Wyróżnione Nagrodą Nobla odkrycie ma znaczenie praktyczne, "tłumaczy" m.in., jak nasz układ odpornościowy reaguje na infekcje, jak można opracować szczepionkę przeciwko danej chorobie, czy jakie są podstawy elementarnych procesów biologicznych – wyjaśnia dr Richert. - Poprzez te interpretacje jesteśmy w stanie odpowiedzieć na pytanie podstawowe w genetyce ewolucyjnej, a mianowicie "skąd pochodzimy".
Badania potwierdziły, że Homo sapiens po raz pierwszy pojawił się w Afryce około 300 tys. lat temu. W tym czasie neandertalczycy zamieszkiwali Europę i Azję Zachodnią. Około 70 tys. lat temu grupy migrowały z Afryki na Bliski Wschód, skąd rozprzestrzeniły się na resztę świata.

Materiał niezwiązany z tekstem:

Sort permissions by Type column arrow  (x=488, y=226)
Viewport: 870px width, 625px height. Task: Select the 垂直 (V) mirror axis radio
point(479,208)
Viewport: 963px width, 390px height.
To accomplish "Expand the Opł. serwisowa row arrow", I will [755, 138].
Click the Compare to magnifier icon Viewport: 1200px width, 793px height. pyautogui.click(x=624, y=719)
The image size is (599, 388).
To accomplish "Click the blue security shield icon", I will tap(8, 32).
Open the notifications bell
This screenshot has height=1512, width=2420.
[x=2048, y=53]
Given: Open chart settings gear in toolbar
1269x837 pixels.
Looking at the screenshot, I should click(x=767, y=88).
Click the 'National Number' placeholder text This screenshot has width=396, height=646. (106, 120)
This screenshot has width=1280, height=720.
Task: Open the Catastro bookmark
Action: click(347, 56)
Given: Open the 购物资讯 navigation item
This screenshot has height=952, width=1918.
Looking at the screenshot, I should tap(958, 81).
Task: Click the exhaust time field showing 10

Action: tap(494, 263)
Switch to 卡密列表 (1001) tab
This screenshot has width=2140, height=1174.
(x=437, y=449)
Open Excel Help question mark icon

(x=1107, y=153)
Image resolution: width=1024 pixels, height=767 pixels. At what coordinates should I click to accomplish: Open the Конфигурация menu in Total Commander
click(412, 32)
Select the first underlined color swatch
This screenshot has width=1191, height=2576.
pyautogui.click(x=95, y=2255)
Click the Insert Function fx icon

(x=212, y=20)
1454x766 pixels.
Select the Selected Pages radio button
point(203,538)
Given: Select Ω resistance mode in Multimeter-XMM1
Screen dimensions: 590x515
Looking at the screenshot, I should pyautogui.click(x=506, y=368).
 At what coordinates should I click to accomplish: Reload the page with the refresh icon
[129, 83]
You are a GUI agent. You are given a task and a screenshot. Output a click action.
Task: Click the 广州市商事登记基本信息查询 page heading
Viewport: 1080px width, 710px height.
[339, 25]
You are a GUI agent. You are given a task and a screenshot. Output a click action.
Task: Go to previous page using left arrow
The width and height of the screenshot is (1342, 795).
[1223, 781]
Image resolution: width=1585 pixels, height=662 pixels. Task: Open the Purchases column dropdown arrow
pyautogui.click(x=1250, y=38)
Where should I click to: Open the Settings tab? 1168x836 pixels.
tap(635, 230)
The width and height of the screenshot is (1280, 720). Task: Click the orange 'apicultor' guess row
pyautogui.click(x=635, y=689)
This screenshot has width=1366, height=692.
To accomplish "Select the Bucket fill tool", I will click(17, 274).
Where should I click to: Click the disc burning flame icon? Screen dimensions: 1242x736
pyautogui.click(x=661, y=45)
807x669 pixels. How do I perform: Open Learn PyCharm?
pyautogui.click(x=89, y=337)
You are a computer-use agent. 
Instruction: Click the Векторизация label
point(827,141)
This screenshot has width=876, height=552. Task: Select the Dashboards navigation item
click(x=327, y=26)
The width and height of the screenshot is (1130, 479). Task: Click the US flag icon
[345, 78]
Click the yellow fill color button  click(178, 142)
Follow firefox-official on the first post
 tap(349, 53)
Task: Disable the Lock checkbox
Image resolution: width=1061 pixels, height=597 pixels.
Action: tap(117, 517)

Homo sapiens i neandertalczycy współistnieli więc na dużych obszarach. Analizy porównawcze wykazały, że sekwencje DNA neandertalczyków były bardziej podobne do sekwencji współczesnych ludzi pochodzących z Europy lub Azji niż do współczesnych ludzi pochodzących z Afryki. Oznacza to, że podczas tysiącleci współistnienia obie grupy krzyżowały się ze sobą. U współczesnych ludzi o europejskim lub azjatyckim pochodzeniu około 1-4 proc. genomu pochodzi od neandertalczyków.
W 2008 r. w jaskini Denisova w południowej części Syberii odkryto liczący 40 000 lat fragment kości palca. Zawierała dobrze zachowane DNA, które zespół Pääbo poddał sekwencjonowaniu. Okazało się, że sekwencja DNA była unikalna w porównaniu ze wszystkimi znanymi sekwencjami pochodzącymi od neandertalczyków i współczesnych ludzi. Pääbo odkrył nieznanego wcześniej hominina, któremu nadano imię Denisova. Porównania z sekwencjami pochodzącymi od współczesnych ludzi z różnych części świata wykazały, że przepływ genów nastąpił również pomiędzy Denisowianinem a Homo sapiens. Związek ten po raz pierwszy zaobserwowano w populacjach z Melanezji i innych części Azji Południowo-Wschodniej, gdzie osobnicy noszą do 6 proc. DNA Denisova.
Svante Pääbo urodził się w 1955 roku w Sztokholmie. Obronił pracę doktorską w 1986 r. na Uniwersytecie w Uppsali i był stypendystą podoktorskim na Uniwersytecie w Zurychu, a następnie na Uniwersytecie Kalifornijskim w Berkeley. W 1990 r. został profesorem na Uniwersytecie w Monachium. W 1999 roku założył Instytut Antropologii Ewolucyjnej im. Maxa Plancka w Lipsku. Jest też adiunktem Instytutu Nauki i Technologii na Okinawie.